Pickering is clear, however, that the tech retailers and Government need to do more when it comes to selling spycams. “They should be regulated and removed from platforms, so it’s not easy and accessible for people to be purchasing them,” she said.

A spokesperson for eBay said: “We prohibit the sale of any item that encourages illegal behaviour and all eBay sellers are required to comply with applicable UK law and our policies. On the rare occasion that we find an item in breach of this, we remove it from our site and take action against the seller. However, the listings you shared with us do not violate our policy.”

Amazon was approached for comment.

What to do if you think you are being spied on

There are many ways to track people with everyday technology.
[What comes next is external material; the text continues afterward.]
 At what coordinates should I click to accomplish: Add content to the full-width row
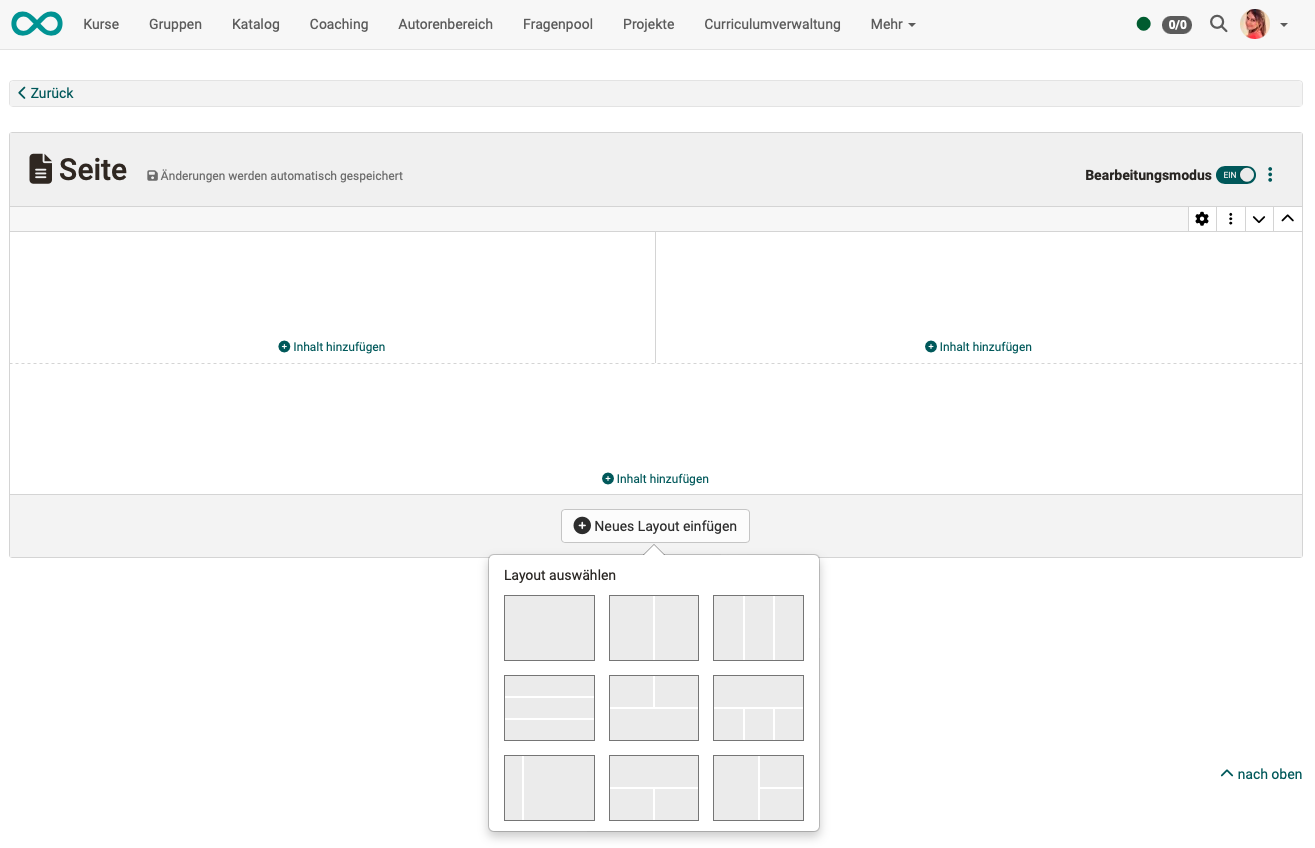tap(655, 478)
Here is what to do if you think you are being spied on by a partner or someone else — and how you can block tracking.

Do not remove trackers until it is safe

If you are in an abusive relationship and you think you have found cameras or other devices that are tracking you, don’t remove them. Instead, seek expert help and create a safety plan. “It’s really important that you try and speak to somebody to create a safety plan, but not to do so within the home,” says Ms Pickering.

“Use a safe phone if you’re concerned that your phone is being monitored, use a burner phone, use a ‘safe’ family or trusted friend’s phone. Make a call outside of the property and speak to somebody like the National Domestic Abuse Helpline [0808 2000 247].”

Spot the signs of surveillance

There are often telltale signs that abusers are installing surveillance equipment. “They will suddenly do a fair bit of DIY,” explains Ms Pickering, “because what we’ve noticed they like to do is hide them [cameras] behind light fittings and things like that.” Another common place for recording devices is the USB ports on the back or sides of televisions.

Is my phone being tracked?

The easiest way to track someone’s phone is with the built-in services created by Apple and Google. These are ostensibly to help you locate lost phones or children, but they are commonly used by controlling partners to keep tabs on someone’s location.

On iPhones, you can open the Find My app and see if your device location is being shared under the Me tab. On Android, open settings and search for “find my device” and see if it is switched on for your phone. There are also plenty of third-party apps that track location, which may have been installed on your phone when you weren’t looking. Again, don’t switch off tracking until you’ve sought help and created a safety plan.

Other ways people can track your location

Apple’s AirTag devices are handy for locating lost luggage, but they can also be used to track people. They are all too easy to slip into someone’s bag, coat, or car without permission. In fact, Apple has taken measures to make these trackers easier to spot. If you use an iPhone, for example, you might get an alert on it if it detects a nearby AirTag that’s not within range of its owner’s iPhone. If you’re an Android user, you can perform a manual scan for rogue AirTags with the Tracker Detect app. The AirTag should also make a beeping sound if it is separated from its owner but only after a day or two.

Be wary of everyday devices

It’s not only dedicated spyware equipment you need to consider. Many ordinary devices routinely cause problems, too. For example, Amazon Echo speakers have a feature called “drop-in” which allows device owners to eavesdrop on conversations in the home when they’re not there. Smart doorbells, baby-monitoring cameras, or pet cameras can also be used for similar purposes. Don’t assume that these innocent gizmos are always being used for their original intended purpose.

For further details and guidance on computer-facilitated abuse, check Refuge’s site.